- [EXERCISE PROMPT]
The answer is an exact copy of the lines from the one with "Given: Click the ADD icon to add files" to the end of the listing below, pictures left out.

---------------

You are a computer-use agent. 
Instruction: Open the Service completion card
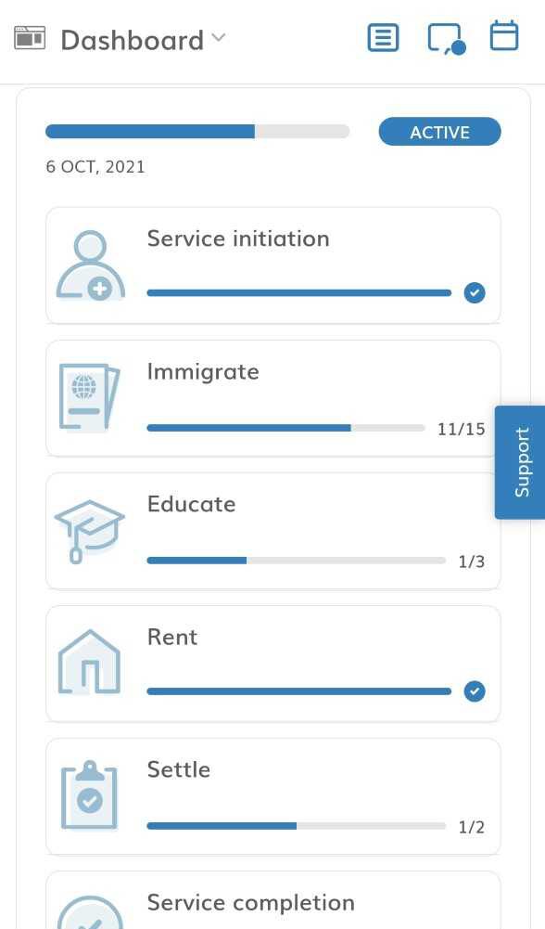point(273,900)
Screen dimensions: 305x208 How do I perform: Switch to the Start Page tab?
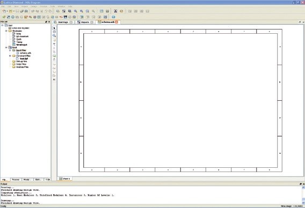(63, 22)
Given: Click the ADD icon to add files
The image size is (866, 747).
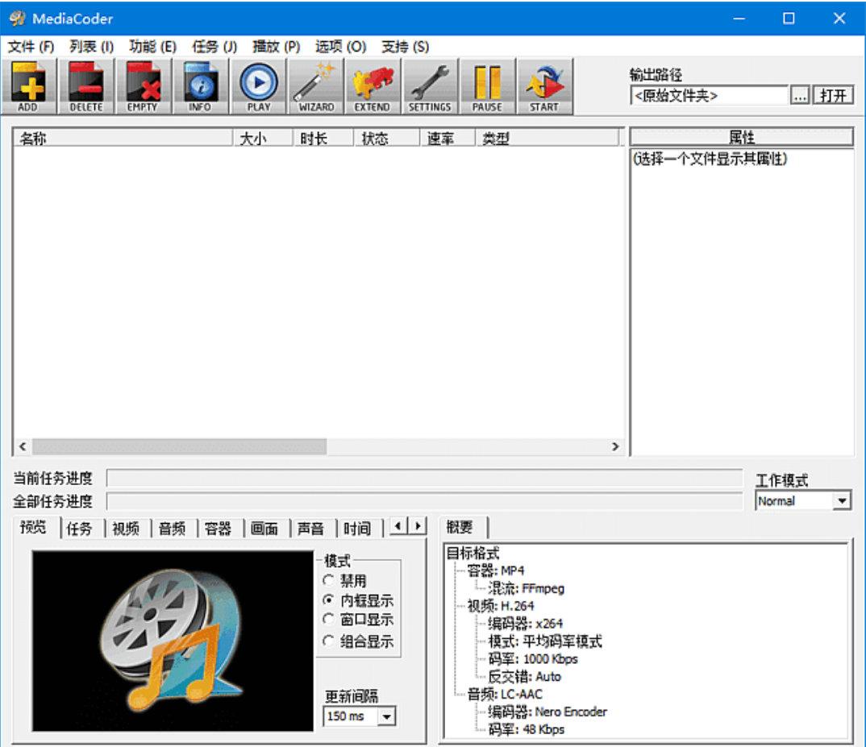Looking at the screenshot, I should click(x=28, y=85).
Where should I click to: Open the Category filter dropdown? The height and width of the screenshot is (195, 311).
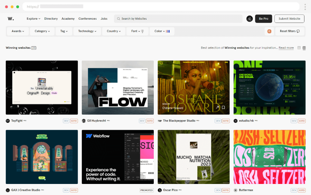(x=42, y=31)
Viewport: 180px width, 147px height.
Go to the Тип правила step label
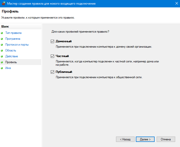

---------------

- [WRITTEN ANSWER]
Given: Click the ADD icon to add files
The image size is (866, 747).
Looking at the screenshot, I should click(x=28, y=85).
Where should I click to: Open the Category filter dropdown? The height and width of the screenshot is (195, 311).
(x=42, y=31)
Viewport: 180px width, 147px height.
Go to the Тип правила step label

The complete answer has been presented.